§ 8.50. Subchapter definitions
In this subchapter:
(1) “Corporation” includes any domestic or foreign predecessor entity of a corporation
in a merger or other transaction in which the predecessor’s existence ceased upon
the consummation of the transaction.
(2) “Director” means an individual who is or was a director of a corporation or an individual
who, while a director of a corporation, is or was serving at the corporation’s request
as a director, officer, partner, trustee, employee, or agent of another foreign or
domestic corporation, partnership, joint venture, trust, employee benefit plan, or
other enterprise. A director is considered to be serving an employee benefit plan
at the corporation’s request if the director’s duties to the corporation also impose
duties on, or otherwise involve services by, the director to the plan or to participants
in or beneficiaries of the plan. “Director” includes, unless the context requires
otherwise, the estate or personal representative of a director.
(3) “Expenses” mean the reasonable costs incurred in connection with a proceeding, including
reasonable attorney’s fees.
(4) “Liability” means the obligation to pay a judgment, settlement, penalty, fine (including
an excise tax assessed with respect to an employee benefit plan), or reasonable expenses
incurred with respect to a proceeding.
(5) “Official capacity” means:
(A) When used with respect to a director, the office of director in a corporation.

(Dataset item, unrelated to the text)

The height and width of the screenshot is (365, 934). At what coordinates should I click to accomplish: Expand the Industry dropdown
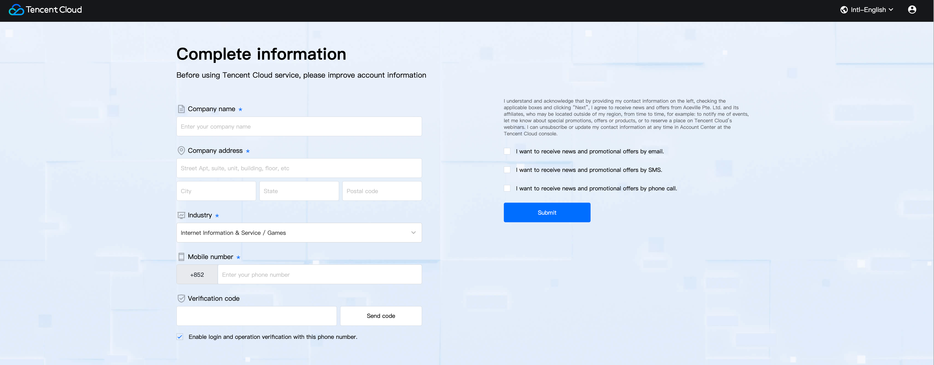point(299,233)
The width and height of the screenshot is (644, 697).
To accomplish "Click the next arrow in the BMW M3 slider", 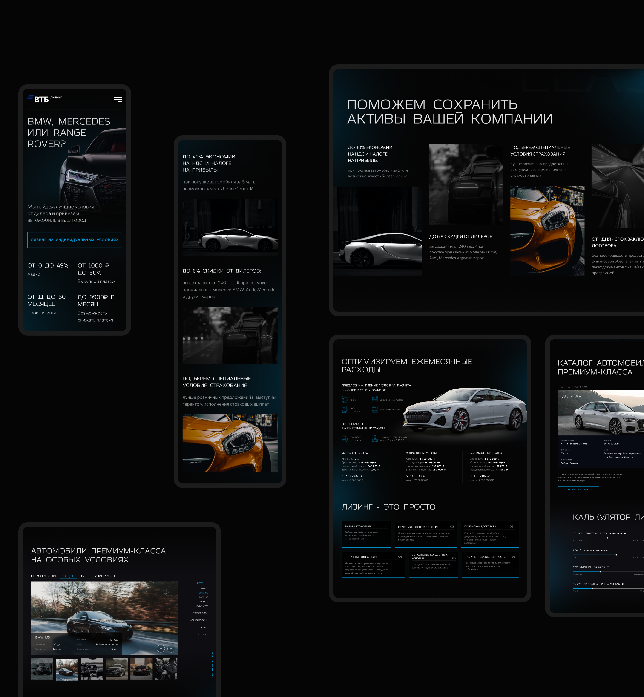I will point(171,649).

(B) When used with respect to an individual other than a director, as contemplated in
section 8.56 of this title, the office in a corporation held by the officer or the employment or agency relationship
undertaken by the employee or agent on behalf of the corporation. “Official capacity”
does not include service for any other foreign or domestic corporation or any partnership,
joint venture, trust employee benefit plan, or other enterprise.

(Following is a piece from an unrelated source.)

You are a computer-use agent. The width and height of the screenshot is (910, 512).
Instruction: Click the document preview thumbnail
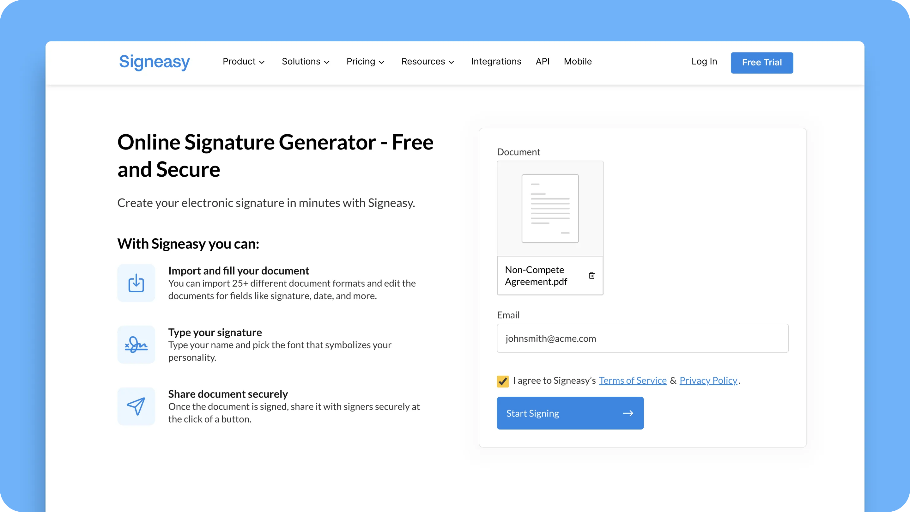(x=550, y=208)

(6) “Party” includes an individual who was, is, or is threatened to be made a named defendant
or respondent in a proceeding.
(7) “Proceeding” means any threatened, pending, or completed action, suit, or proceeding,
whether civil, criminal, administrative, or investigative and whether formal or informal.
(8) “Special legal counsel” means counsel that has never been an employee of the corporation
and who has not, and whose firm has not, performed legal services for the corporation
pertaining to the matter for which indemnification is sought for a period of at least
two years before retention as special counsel. (Added 1993, No. 85, § 2, eff. Jan. 1, 1994.)